ウッドチョッパーでは、腹筋の側面に位置している腹斜筋を鍛えながら体幹にも刺激を与えていくことができます。

  1. ケーブルマシンにグリップを付けて、腰の高さに設定する
  2. 両手でグリップを握ったら、マシンから離れる
  3. つま先をマシンの反対側に向けて、頭もそっち方向に向ける
  4. 両腕を真っすぐにして、マシンに引っ張られている状態を作る
  5. 下半身をできるだけ動かさずに上体をつま先が向いている方向まで捻る
  6. 捻ったら、下半身を固定したまま上半身をゆっくりと捻り戻す
  7. 反対側も同様に行う
  8. この動作を10回×3セット行う



オススメプロテイン

トレーニングを終えた後に摂取する飲み物といえばプロテインです。プロテインは、筋肉の材料となり筋肥大の効果を発揮させてくれます。

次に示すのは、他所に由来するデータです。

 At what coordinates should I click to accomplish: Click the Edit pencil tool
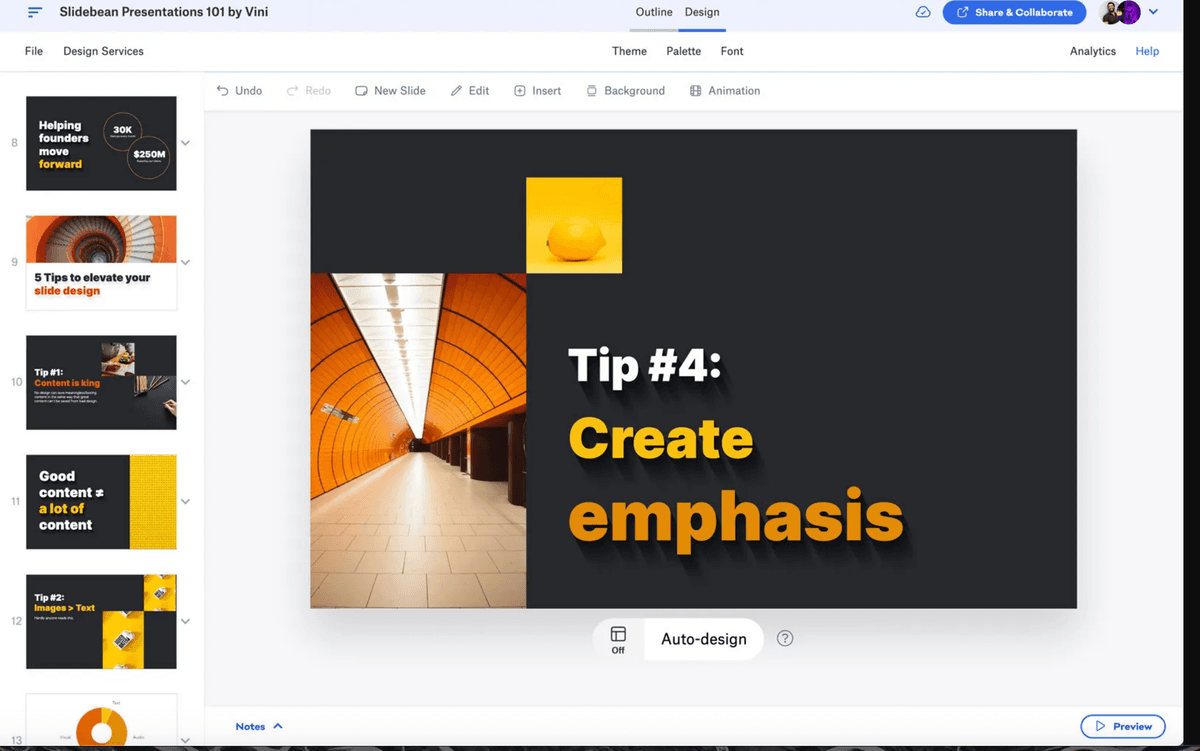(469, 91)
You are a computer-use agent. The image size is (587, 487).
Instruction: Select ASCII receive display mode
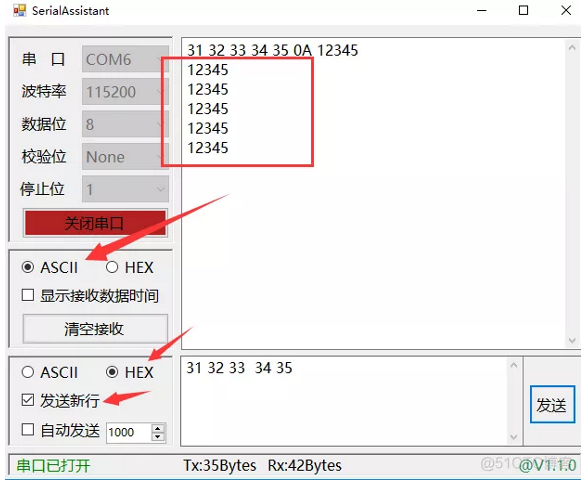click(28, 267)
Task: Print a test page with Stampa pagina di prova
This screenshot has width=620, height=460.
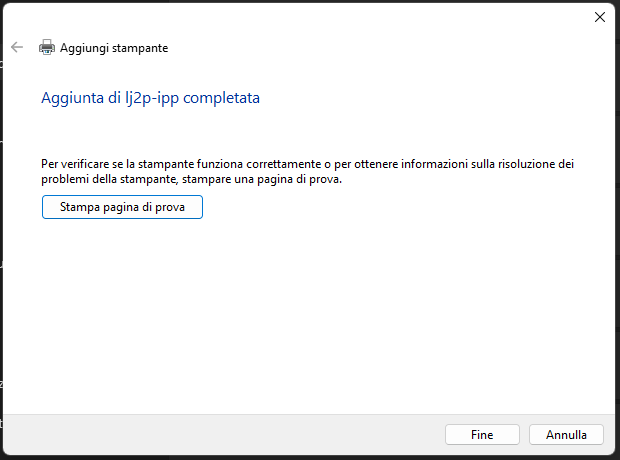Action: tap(122, 207)
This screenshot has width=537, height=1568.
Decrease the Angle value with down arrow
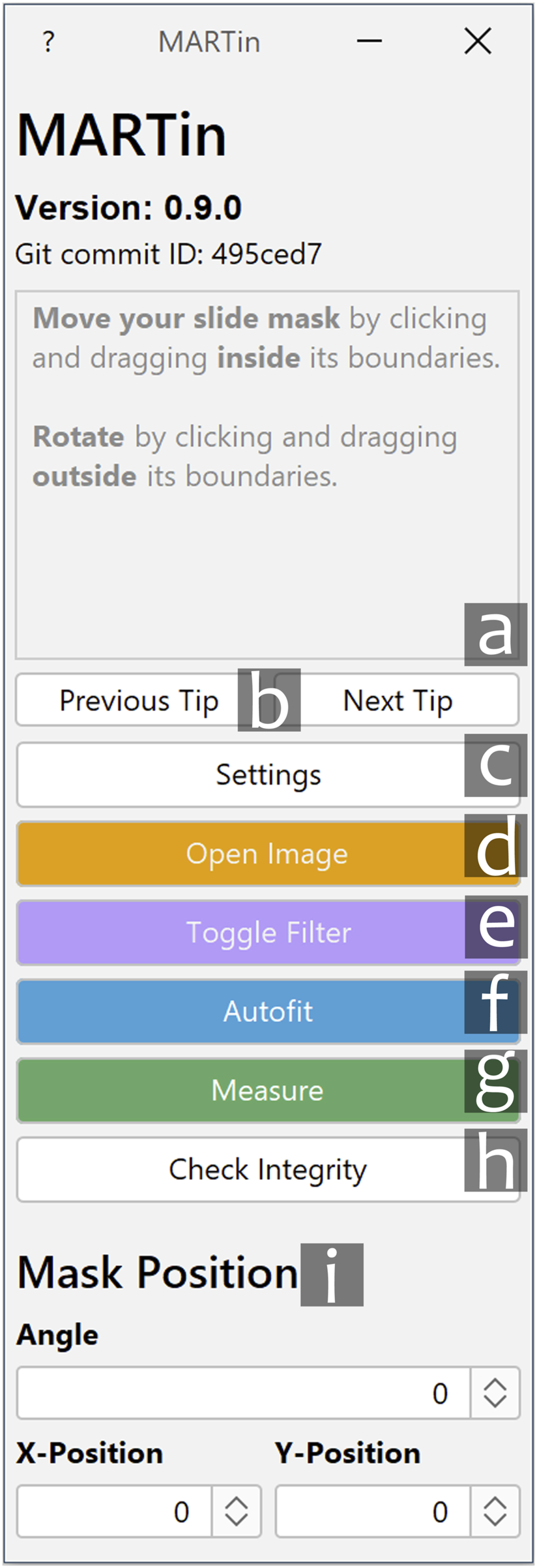[495, 1401]
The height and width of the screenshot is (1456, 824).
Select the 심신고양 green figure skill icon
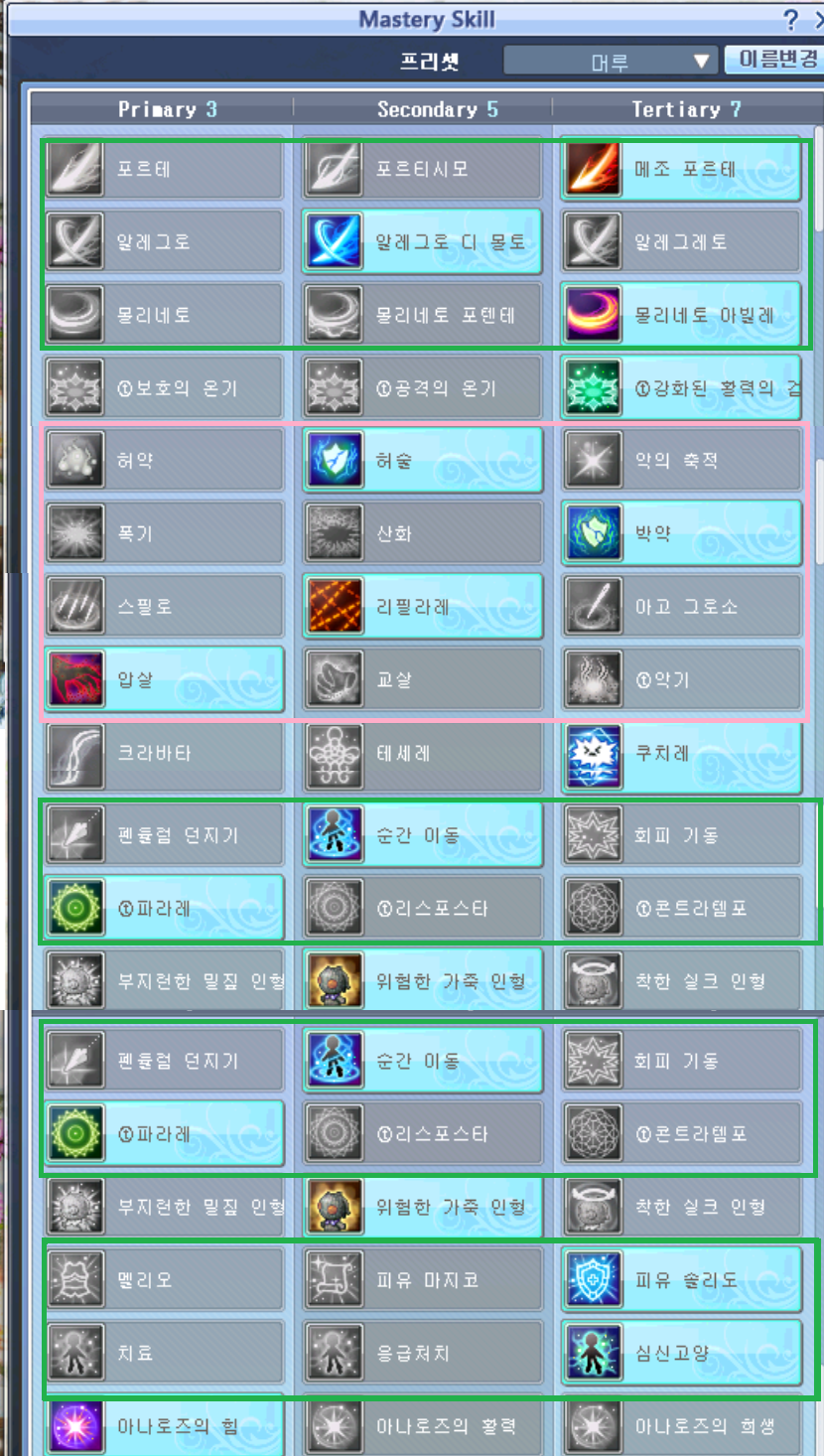[594, 1353]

そんな中、オススメなプロテインがコンバットホエイプロテインです。ホエイプロテインは、筋肉に吸収されるスピードが他の種類のプロテインに配れて速いため効率のいい筋肥大を期待することができます!

楽天で購入!

 

まとめ

今回は、ケーブルマシンを使ったトレーニングを紹介しました!

ケーブルマシン1つで様々なトレーニングができる万能性にあふれたマシンになっています。また、マシンなのでウェイトを落として怪我をしてしまうというリスクが少ない中で行うことができます。

そのため、初心者の方も気軽に行うことができますし、筋トレの追い込みとしてもケーブルマシントレーニングを行うことができます!

また、ジムが混んでいるときにケーブルマシントレーニングを行うことでトレーニング時間を短縮することができるので行ってみてください!